(Vatican Radio) Continuing his catechesis on “Christian Hope,” Pope Francis spoke Wednesday on “Hope, Strength of the Martyrs” at his General Audience in St Peter’s Square.
The Holy Father reflected on the words of Jesus: “Behold, I am sending you like sheep in the midst of wolves… You will be hated by all because of My Name, but whoever endures to the end will be saved.”
When Jesus sent His disciples on mission, the Pope said, He did not fill them with illusions about easy successes; rather, he warned them that “the proclamation of the Kingdom of God always involves opposition.” Christians love, he said, but they are not always loved; and in a greater or lesser degree, “the confession of faith always takes place in a climate of hostility.”
Because the world is marked by sin, Pope Francis continued, Christians are men and women who are constantly “going against the tide.” This is not because of a polemical or argumentative spirit, he explained, but because of the “Gospel logic,” which is a logic of hope, and which leads to a way of life marked out by the teachings of Jesus.
Christians, then, live their lives filled with love. As “sheep among wolves,” they must be prudent, “and even at times cunning,” according to the Pope. But they must never resort to violence. “To overcome evil, one cannot share the methods of evil.”
“The unique strength of the Christian is the Gospel,” he continued. In times of difficulty, Christians must remember that God is always with them; and God is “stronger than evil, stronger than the mafias, the hidden plots, those who enrich themselves on the backs of the desperate, those who crush others with arrogance.” God “always hears the voice of the blood of Abel that cries from the earth.”
And so Christians always find themselves “on the other side” with regard to the world. They find themselves on the side chosen by God: “not persecutors, but persecuted, not arrogant but meek; not ‘sellers of smoke,’ but submissive to the truth; not imposters, but honest men.”

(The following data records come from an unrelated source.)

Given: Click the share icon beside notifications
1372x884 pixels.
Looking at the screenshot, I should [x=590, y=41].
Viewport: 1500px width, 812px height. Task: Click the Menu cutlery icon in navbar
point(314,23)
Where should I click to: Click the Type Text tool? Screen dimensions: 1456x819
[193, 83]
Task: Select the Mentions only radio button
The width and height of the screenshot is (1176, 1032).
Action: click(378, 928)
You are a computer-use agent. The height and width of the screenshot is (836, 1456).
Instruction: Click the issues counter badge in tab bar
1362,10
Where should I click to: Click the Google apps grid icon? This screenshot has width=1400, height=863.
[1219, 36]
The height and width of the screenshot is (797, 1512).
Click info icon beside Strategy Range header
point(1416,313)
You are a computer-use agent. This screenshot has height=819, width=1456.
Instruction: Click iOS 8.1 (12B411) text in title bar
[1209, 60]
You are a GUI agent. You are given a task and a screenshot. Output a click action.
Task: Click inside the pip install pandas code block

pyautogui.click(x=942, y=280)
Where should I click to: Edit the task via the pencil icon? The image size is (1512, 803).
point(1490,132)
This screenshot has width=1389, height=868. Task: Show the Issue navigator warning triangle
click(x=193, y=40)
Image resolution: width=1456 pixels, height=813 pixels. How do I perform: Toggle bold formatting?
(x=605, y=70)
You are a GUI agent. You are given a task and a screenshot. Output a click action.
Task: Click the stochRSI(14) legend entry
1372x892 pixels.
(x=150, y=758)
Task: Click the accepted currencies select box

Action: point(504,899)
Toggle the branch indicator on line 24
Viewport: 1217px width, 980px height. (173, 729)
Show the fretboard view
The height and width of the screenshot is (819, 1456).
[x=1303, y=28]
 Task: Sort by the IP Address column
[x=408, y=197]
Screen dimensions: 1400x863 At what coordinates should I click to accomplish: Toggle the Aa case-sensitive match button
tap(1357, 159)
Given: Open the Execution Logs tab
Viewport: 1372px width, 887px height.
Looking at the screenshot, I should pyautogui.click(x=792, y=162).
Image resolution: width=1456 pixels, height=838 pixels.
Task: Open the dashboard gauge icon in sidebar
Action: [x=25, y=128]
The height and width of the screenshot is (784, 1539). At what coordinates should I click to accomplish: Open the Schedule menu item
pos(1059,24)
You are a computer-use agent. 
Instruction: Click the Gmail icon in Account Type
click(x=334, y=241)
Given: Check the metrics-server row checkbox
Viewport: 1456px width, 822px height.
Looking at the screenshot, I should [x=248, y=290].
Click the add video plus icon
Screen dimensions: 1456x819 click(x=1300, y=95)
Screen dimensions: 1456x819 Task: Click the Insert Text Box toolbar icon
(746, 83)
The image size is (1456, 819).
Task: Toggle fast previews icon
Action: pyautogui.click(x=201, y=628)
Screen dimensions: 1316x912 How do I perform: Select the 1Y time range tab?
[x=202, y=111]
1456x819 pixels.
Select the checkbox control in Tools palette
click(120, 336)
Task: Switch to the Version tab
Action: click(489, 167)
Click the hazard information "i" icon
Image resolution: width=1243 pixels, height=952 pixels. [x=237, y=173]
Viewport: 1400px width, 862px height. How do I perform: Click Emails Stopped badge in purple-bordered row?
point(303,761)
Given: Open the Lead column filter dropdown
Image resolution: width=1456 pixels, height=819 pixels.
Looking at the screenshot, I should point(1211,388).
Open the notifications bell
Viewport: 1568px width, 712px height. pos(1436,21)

This following of Jesus, the Pope said, was called “martyrdom” by the early Christians, a word that means witness. “The martyrs do not live for themselves, they do not fight to affirm their own ideas; they accept the duty to die solely on account of fidelity to the Gospel.” But even giving up one’s life, he said, echoing Saint Paul, is of no value without charity.
Pope Francis said the strength of the martyrs – of whom there are more in our day then there were in the past – is a sign of the “great hope that animated them: the certain hope that nothing and no one could separate them from the love of God given them in Christ Jesus.”
The Holy Father concluded his catechesis with the prayer that God might “always give us the strength to be His witnesses” and might “grant that we might live Christian hope, above all in the hidden martyrdom of doing our daily duty well and with love.”